Even before the departure of the Spaniards, the brutal invasion by Morocco in 1975 expelled the Sahrawi population out of its territory, to refugee camps in the Algerian desert. Only a minority of Sahrawis remained in the occupied territory. Separated from the rest of their people by a 2700km long separation wall, they suffer from repression and discrimination.
Nomadism being banned by the new occupying force, the city therefore imposes a socio-political framework that tends towards forced assimilation, and a control of colonized bodies and resistances based on the all-repressive : imprisonment, disappearance, torture, harassment, etc. For them this desert is an open prison, which is materialized by their inability to enforce their rights in this lost territory. Colonization places the colonized out of time, out of space, into a dominant-dominated relationship.
The ceasefire signed between Morocco and the Polisario Front (the Sahrawi Arab Democratic Republic army) in 1991, mandates the UN to monitor the cease-fire, and to organize the return of the refugees, the referendum of self-determination, and the reduction of the Moroccan troops on the territory.
Today nothing has changed, apart from the colonial domination, in an international context which, de facto, seems to consider as acceptable the status quo imposed by this occupation, in defiance of International Humanitarian Law.

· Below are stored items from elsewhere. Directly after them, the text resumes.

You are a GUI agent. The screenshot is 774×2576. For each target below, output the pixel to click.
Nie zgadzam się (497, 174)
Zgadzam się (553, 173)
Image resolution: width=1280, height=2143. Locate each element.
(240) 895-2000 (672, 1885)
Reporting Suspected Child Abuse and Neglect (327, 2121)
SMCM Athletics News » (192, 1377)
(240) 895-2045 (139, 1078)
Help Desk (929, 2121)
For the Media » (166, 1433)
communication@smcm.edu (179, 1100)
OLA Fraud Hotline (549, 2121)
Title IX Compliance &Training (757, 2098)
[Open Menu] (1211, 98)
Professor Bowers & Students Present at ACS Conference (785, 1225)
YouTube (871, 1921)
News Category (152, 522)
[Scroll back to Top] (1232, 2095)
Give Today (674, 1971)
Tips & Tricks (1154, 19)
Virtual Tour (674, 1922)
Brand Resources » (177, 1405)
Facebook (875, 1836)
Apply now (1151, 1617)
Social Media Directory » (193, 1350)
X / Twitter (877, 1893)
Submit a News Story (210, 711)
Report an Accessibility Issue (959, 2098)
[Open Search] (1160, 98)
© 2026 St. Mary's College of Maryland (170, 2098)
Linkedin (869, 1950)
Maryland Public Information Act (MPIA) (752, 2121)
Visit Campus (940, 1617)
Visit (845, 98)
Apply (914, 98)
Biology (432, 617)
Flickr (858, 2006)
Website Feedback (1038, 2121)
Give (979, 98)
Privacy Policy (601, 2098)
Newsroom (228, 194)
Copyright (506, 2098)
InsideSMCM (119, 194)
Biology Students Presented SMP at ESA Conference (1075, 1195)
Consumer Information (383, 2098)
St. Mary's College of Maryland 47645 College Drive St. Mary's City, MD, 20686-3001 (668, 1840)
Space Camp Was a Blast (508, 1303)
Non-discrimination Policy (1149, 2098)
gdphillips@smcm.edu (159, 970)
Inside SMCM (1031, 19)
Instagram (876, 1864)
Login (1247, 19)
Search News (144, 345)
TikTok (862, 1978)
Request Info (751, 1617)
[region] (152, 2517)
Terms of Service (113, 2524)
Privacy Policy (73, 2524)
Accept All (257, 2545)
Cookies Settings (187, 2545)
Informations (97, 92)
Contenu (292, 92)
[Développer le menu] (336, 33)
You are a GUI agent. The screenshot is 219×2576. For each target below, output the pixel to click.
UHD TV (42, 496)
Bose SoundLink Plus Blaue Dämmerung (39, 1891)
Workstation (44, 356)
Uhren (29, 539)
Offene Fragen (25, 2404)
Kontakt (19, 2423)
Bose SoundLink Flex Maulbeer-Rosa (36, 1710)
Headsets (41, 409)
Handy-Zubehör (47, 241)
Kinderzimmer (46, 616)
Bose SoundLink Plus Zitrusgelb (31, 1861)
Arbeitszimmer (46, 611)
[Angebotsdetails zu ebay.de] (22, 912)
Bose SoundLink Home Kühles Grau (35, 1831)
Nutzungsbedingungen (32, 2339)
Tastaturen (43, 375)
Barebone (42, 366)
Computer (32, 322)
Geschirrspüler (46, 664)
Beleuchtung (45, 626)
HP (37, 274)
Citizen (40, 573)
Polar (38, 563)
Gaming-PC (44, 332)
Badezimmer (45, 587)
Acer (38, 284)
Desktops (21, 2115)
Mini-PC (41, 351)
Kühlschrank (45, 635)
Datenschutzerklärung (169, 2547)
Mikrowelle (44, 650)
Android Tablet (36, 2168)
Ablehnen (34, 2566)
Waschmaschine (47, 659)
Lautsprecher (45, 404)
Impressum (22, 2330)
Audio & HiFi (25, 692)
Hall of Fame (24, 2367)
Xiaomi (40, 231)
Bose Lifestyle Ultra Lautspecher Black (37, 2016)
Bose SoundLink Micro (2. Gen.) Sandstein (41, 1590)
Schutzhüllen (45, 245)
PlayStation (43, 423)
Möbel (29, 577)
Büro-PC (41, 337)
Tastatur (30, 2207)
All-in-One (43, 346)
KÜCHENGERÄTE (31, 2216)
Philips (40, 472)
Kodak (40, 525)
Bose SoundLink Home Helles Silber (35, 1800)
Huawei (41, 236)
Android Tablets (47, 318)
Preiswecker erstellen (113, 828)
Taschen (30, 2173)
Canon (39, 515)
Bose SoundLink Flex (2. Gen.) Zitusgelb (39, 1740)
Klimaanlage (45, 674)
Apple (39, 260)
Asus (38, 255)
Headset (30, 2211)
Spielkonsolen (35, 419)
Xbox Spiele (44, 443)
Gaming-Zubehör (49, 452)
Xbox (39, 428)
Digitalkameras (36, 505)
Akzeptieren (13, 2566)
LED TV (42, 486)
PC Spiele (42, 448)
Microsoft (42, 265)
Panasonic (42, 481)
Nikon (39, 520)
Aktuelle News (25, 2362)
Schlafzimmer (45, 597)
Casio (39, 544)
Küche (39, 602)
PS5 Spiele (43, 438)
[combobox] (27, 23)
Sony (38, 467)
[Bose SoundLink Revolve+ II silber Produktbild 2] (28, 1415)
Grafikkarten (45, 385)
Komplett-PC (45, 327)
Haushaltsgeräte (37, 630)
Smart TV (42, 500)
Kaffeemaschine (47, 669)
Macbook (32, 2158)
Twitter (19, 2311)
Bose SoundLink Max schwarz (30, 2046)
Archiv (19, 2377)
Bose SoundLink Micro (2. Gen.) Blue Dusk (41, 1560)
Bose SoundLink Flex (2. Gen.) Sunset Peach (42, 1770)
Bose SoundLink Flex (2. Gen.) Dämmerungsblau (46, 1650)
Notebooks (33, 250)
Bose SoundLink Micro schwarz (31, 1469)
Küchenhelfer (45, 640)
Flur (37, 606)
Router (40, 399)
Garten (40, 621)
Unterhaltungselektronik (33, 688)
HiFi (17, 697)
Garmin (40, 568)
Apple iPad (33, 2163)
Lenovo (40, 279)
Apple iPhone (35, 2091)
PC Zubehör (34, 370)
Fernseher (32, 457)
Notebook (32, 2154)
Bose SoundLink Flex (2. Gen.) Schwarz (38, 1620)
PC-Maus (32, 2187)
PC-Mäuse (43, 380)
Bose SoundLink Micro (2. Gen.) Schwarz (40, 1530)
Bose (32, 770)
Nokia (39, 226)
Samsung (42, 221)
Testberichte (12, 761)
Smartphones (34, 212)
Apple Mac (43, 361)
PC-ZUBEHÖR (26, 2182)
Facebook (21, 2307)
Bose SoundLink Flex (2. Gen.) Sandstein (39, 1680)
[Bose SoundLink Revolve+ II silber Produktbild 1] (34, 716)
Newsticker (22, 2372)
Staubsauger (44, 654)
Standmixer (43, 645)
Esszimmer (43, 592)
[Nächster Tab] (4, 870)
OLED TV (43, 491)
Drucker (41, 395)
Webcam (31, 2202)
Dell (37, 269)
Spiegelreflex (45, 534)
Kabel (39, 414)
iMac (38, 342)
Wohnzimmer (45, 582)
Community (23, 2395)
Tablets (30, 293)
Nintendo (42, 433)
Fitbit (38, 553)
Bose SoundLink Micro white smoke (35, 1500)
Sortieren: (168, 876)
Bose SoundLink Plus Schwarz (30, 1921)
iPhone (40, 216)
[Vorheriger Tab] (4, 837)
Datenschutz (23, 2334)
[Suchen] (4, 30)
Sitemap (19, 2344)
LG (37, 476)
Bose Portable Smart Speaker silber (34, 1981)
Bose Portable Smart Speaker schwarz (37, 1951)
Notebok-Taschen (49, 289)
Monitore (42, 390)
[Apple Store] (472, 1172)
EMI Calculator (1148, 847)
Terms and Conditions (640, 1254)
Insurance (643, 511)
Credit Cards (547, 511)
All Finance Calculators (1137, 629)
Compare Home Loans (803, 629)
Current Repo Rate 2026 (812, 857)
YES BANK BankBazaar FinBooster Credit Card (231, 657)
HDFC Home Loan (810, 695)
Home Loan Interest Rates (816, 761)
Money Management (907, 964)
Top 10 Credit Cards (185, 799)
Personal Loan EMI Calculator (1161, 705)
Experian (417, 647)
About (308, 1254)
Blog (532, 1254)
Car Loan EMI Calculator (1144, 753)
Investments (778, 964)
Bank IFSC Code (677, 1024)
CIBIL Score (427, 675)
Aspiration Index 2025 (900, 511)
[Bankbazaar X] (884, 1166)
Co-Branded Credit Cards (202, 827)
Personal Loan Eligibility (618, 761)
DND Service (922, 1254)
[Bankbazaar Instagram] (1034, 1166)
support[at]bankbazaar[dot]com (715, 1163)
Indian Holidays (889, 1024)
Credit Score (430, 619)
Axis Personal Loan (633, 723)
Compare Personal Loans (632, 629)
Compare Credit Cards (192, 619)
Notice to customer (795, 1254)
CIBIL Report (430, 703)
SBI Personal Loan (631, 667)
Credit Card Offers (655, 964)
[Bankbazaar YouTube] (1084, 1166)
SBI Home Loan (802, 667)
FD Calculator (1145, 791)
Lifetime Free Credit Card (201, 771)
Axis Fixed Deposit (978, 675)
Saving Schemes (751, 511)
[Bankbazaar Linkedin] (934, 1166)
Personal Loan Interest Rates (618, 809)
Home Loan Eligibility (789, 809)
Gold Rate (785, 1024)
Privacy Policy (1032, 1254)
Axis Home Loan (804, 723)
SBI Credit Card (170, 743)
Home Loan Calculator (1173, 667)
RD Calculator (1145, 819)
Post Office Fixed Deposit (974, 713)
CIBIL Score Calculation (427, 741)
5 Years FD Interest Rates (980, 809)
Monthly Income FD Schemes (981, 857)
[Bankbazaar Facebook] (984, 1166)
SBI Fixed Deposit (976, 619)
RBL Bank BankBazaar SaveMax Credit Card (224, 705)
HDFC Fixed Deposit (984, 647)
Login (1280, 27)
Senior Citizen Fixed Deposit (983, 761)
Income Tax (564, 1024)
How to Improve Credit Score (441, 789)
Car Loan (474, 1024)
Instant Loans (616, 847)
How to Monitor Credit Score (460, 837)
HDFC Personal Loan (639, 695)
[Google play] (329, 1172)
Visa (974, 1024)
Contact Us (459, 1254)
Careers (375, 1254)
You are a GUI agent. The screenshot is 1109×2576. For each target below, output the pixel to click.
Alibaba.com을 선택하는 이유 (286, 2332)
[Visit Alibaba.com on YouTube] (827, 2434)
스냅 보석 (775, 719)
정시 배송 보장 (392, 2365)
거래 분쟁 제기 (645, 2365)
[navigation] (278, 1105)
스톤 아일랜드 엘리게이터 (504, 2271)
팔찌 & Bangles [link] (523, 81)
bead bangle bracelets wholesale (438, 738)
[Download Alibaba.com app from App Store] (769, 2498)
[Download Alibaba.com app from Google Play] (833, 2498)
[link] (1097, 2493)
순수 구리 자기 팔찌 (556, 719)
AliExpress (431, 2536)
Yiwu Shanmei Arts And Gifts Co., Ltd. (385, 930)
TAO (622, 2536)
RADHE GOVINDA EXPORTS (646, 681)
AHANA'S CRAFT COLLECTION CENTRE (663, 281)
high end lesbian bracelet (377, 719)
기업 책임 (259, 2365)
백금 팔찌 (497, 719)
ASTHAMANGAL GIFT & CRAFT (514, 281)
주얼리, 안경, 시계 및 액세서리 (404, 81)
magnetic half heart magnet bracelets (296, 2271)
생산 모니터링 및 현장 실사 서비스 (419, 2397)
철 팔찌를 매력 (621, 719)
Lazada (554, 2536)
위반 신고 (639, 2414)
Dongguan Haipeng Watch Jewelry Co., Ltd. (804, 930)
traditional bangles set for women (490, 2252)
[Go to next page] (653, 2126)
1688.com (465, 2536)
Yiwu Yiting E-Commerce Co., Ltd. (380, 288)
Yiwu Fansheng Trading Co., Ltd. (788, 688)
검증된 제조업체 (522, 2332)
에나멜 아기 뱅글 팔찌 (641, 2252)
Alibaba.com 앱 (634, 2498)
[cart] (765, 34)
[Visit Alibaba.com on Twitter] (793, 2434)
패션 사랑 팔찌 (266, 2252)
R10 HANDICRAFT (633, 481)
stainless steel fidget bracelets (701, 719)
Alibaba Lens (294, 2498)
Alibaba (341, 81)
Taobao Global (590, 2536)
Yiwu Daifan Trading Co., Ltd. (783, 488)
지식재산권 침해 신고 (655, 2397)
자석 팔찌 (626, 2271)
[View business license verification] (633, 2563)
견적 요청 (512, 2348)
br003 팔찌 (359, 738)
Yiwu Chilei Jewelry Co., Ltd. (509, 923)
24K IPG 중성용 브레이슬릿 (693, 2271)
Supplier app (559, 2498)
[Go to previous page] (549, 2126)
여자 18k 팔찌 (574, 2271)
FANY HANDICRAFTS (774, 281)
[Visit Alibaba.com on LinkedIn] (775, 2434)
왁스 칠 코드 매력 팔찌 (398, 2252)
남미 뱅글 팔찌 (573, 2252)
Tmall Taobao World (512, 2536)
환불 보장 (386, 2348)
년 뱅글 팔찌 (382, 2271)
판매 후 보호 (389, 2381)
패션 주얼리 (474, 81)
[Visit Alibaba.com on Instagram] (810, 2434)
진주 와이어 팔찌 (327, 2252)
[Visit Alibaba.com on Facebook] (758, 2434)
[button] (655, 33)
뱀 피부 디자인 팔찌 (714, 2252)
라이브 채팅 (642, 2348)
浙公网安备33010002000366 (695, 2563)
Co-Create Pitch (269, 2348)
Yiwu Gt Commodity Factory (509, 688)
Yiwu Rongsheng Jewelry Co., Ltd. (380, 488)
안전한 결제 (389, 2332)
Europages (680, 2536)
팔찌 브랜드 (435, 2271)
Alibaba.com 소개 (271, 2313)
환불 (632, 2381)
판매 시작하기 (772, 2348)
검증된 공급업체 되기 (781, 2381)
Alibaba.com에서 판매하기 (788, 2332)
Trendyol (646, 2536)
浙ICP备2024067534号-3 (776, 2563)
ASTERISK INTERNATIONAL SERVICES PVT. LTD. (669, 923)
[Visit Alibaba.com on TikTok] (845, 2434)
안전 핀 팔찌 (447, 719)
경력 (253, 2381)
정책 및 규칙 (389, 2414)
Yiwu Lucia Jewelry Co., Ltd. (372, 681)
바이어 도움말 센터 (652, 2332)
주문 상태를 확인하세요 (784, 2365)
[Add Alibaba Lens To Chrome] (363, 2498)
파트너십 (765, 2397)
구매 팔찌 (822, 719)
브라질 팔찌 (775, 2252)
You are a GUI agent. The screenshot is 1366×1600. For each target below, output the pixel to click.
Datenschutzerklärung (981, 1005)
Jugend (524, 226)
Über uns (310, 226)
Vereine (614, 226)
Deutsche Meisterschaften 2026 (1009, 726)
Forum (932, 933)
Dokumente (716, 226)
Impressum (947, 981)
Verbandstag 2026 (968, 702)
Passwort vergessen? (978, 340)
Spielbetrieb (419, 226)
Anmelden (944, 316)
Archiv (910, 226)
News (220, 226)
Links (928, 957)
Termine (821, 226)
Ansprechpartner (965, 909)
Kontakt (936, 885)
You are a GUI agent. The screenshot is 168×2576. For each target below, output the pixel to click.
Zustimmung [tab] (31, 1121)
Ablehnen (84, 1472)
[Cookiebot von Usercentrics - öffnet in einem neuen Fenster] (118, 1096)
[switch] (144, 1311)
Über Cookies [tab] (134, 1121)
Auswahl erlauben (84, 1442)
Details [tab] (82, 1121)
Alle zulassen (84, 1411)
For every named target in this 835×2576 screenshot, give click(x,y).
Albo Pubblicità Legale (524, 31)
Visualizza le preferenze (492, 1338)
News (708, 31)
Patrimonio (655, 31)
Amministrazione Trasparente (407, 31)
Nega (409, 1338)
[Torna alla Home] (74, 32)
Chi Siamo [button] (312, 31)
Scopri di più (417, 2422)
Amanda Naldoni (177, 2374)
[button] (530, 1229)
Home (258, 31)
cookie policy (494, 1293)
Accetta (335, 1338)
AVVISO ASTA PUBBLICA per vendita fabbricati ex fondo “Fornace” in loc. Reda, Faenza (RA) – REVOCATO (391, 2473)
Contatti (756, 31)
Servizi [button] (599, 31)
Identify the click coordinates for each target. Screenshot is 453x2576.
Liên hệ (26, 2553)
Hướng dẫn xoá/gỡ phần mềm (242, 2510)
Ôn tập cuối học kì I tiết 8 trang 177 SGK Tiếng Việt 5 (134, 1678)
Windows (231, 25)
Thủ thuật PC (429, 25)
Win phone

The process of urbanization and intensive settlement campaigns are mechanisms of colonial deculturation of the Sahrawi people, in order to reach a point of no return : the irreversible "moroccanity" of Western Sahara.
However, despite huge investments in this territory, Morocco is facing resistance. Sahrawi identity is based on the struggle for self-determination. Since 1973, the resistance has federated the tribes into people, and the common identity denominator is no longer the link of blood, but the sense of belonging to a territory.
Various political, economic, social, cultural and linguistic means make it possible to brake free from colonial control. Preserving its cultural differences is a bulwark against Moroccan integration, it ensures the continuity of the struggle for self-determination.
The affirmation of the socio-political and cultural identity of the Sahrawis puts them face to face with a State that they contest but within which they evolve in spite of themselves. Living under occupation is both a story of accommodation, and resistance. It is a combat breathing against alienation, for freedom.
"When we are all scattered, that we seem to have become strangers on our own land, when our national identity, our traditions, our conceptions of the world and our individual rights are violated at every moment, what can we do to continue to take political, economic, or social initiatives in our own lives ? At every moment we have the painful feeling of having lost our lives, our families and our property. Everything always seems like a threat, we have lost all sense of security. But what can we do? Lower your head or claim the truth until everyone hears you? Brahim Dahane, Sahrawi activist for human rights, victim of enforced disappearance under Hassan II and imprisonment under Mohamed VI.